You can literally pick any one of the five Robins and you’ve got a hit on your hands. You’ve got Dick Greyson for the classic, Burt Ward flavor of partner. Do you want Batman and Robin to have a slightly more antagonistic relationship? That’d be Jason Todd for you. Do you want a Robin who is as smart as Batman and actually seeks him out and asks for the role? Tim Drake is your man. Do you want Batman to have a son who is a ninja assassin by the age of 9? That’d be Damian Wayne. Do you want a girl to play Robin? Stephanie Brown is waiting in the wings. Heck if you want to switch things up, there’s always Duke Thomas, aka The Signal, a brilliant young teenager that Batman took in a few years ago and who is pointedly not a Robin (though not for lack of trying) but a cool character in his own right. Apparently DC is already making a Batgirl movie, so you clearly realize that Batman has a supporting cast. I’m just saying, I’m tired of grim and gritty and the best way to alleviate that is to give Batman a much needed source of levity in the form of a teenage sidekick.
Conclusion
I think on balance I liked The Batman.
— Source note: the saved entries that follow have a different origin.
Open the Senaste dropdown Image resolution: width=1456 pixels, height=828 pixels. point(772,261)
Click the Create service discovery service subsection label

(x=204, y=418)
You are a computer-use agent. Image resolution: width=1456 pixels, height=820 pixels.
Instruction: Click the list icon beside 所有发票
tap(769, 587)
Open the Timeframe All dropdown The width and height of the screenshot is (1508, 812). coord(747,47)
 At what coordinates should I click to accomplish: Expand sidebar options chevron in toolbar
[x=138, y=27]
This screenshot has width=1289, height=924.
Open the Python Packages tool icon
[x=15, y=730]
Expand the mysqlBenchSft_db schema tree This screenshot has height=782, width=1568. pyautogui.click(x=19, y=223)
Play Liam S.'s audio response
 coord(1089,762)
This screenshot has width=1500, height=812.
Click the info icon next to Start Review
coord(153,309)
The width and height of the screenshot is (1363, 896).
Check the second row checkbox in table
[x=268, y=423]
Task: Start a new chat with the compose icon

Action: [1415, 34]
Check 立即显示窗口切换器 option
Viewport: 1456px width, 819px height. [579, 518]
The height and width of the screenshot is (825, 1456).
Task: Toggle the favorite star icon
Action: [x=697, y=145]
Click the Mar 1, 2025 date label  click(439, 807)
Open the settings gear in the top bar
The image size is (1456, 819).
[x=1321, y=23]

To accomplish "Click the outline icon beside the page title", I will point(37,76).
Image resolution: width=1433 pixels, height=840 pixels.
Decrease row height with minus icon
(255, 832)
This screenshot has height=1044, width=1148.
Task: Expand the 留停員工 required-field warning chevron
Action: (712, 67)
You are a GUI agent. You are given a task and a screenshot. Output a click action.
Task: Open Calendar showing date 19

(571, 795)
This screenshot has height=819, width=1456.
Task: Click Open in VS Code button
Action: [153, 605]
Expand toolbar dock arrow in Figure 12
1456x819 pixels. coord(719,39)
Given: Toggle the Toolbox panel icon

If that’s not clear from this essay then I should reiterate that I thought it was good movie. I’m glad I spent money to go see it. The problem is that I’m not sure the things I disliked are what you would call “flaws” in the conventional sense. It’s more like this movie made a host of creative choices very early on in production that I don’t agree with. I like The Batman, but I don’t like the direction DC is taking this franchise in. There’s so much more you could be doing with this character. So much more rich history and mythology you could draw on. Why not a Batman heist movie? Bring in Etrigan the Demon for some magical shenanigans. We’ve established that Zoe Kravitz and Robert Pattinson have romantic chemistry so lets try a full-blown superhero romance. Batman courtroom drama? I’d watch it at least once. Batman versus the mastermind psychopath is done, it’s in the books. We can move on. I liked it. Now I’d like to see us go somewhere more interesting. He’s a rich kid with daddy issues who alleviates that pain by dressing up as a bat. I think we can have some fun with it.